Child Krishna, son of Devaki, friend of cows

Gopal, or Gopala, is a name for the child Krishna. Gopala means “cowherd”—go means “cow,” and pala means “protector.” To Hindus, the cow is seen as a symbol of the Earth: it gives and gives, selflessly, and asks very little in return; the cow lives gently and gracefully, yet with strength and dignity. Go can also mean “senses.” When the Divine decides to take a human incarnation, it is sometimes as a king, a religious leader or other powerful figure, but in this case, it was as an ordinary cowherd whose role is to protect what is really important. Unlike in Western religions, Gopal offers devotees the opportunity to have a relationship with God as a child to be cared for and nurtured, rather than as a parental figure.

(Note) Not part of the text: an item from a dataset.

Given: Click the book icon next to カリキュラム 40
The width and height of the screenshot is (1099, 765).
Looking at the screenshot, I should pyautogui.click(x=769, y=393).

Krishna was an active and mischievous child. Many of his exploits are recounted in Chapter 10 of the Srimad Bhagavatam, an ancient Sanskrit scripture focused mainly on devotion to God (bhakti). When he was only 3 months old, he kicked and broke apart a cart filled with utensils creating a huge crash just to get his mother’s attention. As a boy, he loved to make his cowherd friends laugh by imitating the songs of bees, parrots, cuckoos, swans and other animals, and by dancing like a peacock. Gopal could also be very naughty, especially toward the cowherd girls (gopis) who were all madly in love with him. He once followed the gopis to a river where they were going to bathe and say prayers in the hope of securing him as their husband, and once they were in the water naked, he stole their clothes and climbed with them up a tree. He then called out to the gopis and teased them mercilessly, even though they were shivering in the water and feeling embarrassed. When they left the water to retrieve their clothes, he even made them hold their hands on top of their heads instead of using them to maintain some privacy. But afterward, moved by their devotion, Gopal agreed to spend the following nights with them, and they were thrilled.

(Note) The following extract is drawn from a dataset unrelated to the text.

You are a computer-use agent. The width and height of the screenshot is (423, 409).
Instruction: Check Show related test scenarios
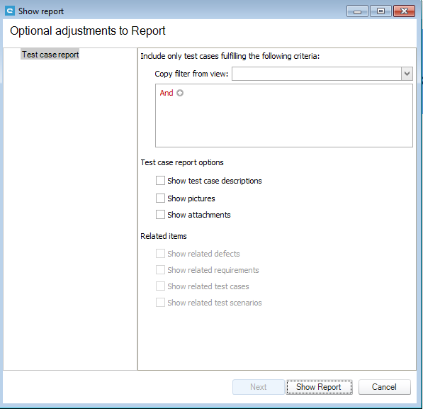pyautogui.click(x=160, y=303)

One of baby Krishna’s most well-known and symbolic pranks was stealing butter. He was relentless, and when there was no butter to be had, he got angry. He would pile pots on top of chairs so he could climb up to where the adults had hidden the butter, and he even walked to neighbors’ houses to steal their butter and break their butter pots, which made the neighbors complain. Once, when Gopal broke his mother’s churning pot to get to the butter she had been churning, she tried to tie him down, but the rope was two finger-widths too short. She went to get another rope to join to the first one, but still the combined rope was two finger-widths too short. After repeating this many times with the same outcome, Gopal saw that his mother had become exhausted and sweaty, so he relented and allowed her to bind him.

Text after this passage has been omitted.